TEXTE SOURCE:
::::::::

«L'Histoire populaire de la France» de Gérard Noiriel est la synthèse et le couronnement d'une oeuvre engagée et pionnière dans le domaine de la socio-histoire.

Il y a deux ans, l’historienne Michelle Zancarini-Fournel publiait Les luttes et les rêves. Une histoire populaire de la France de 1685 à nos jours   . Cette année, c’est au tour de Gérard Noiriel de se livrer au même exercice. Son Histoire populaire de la France couronne et synthétise une carrière consacrée à l’histoire des ouvriers, de l’immigration, du racisme, de la nation et à la défense et à l’illustration des méthodes de la socio-histoire. Ce parcours de chercheur colore les propos et les angles retenus par G. Noiriel dans cette somme.

En gestation depuis une dizaine d’années, ce livre a pour modèle l’Histoire populaire des États-Unis de l’américain Howard Zinn, également publiée en France par l’éditeur marseillais Agone en 2002, la version américaine datant de 1980. H. Zinn ambitionnait alors d’écrire l’« histoire par le bas » afin de donner la parole aux vaincus de l’histoire. Depuis, de nombreux travaux historiques ont creusé un tel sillon appliqué à différentes périodes et espaces. G. Noiriel relativise l’originalité d’une telle démarche en 2018 et souligne également la différence de contexte d’écriture : si l’Américain conçoit son projet dans la foulée du triomphe du progressisme après Mai 68, le Français écrit alors que celui-ci recule et que la « crise du mouvement ouvrier a considérablement affaibli les luttes sociales au profit des conflits identitaires. »

::::::::

JEU DE DONNÉES:

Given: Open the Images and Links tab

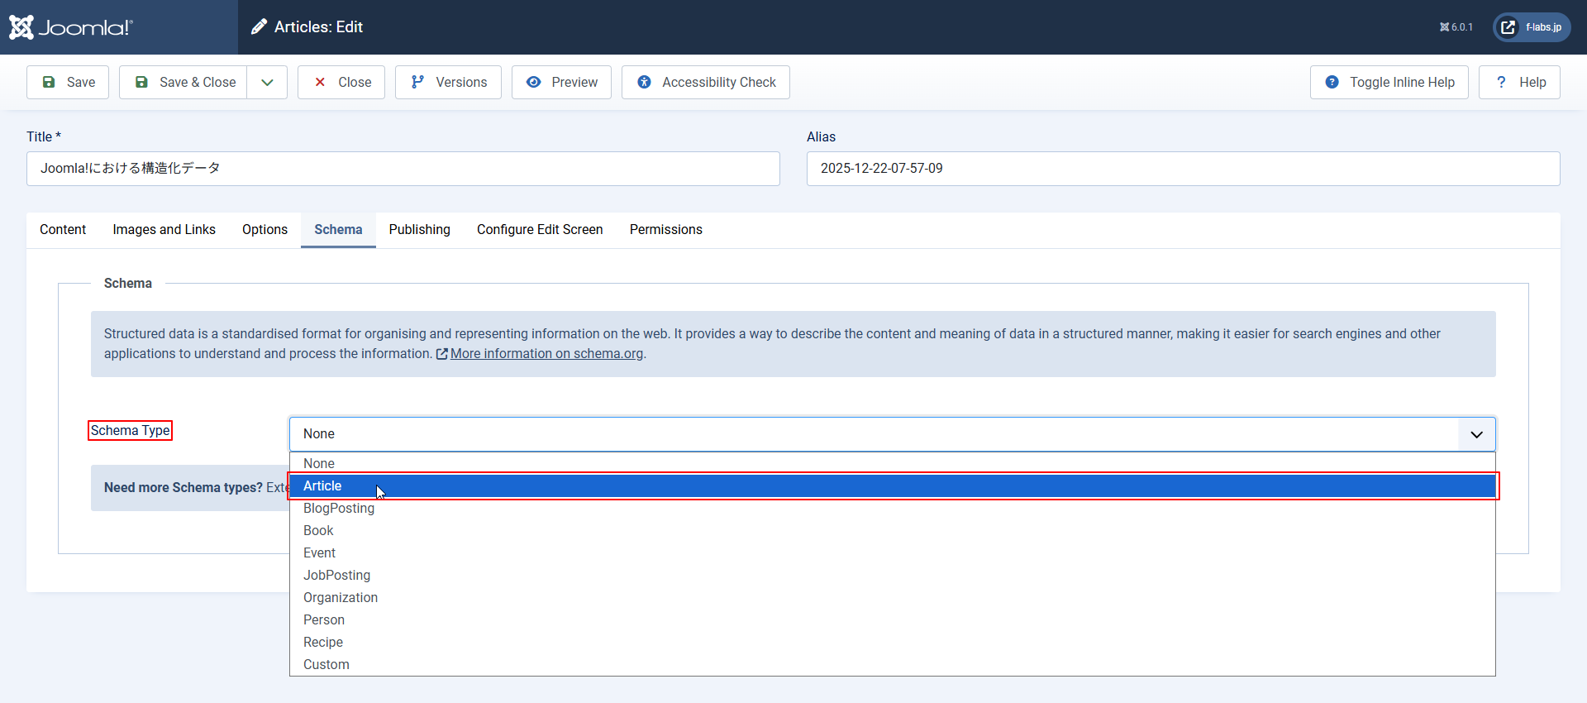Looking at the screenshot, I should 164,230.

::::::::

CONSIGNE: Dressez la liste de toutes les personnes nommées dans le texte source. Répondez en vous fondant uniquement sur le texte source.

RÉPONSE ATTENDUE: Gérard Noiriel, Michelle Zancarini-Fournel, Howard Zinn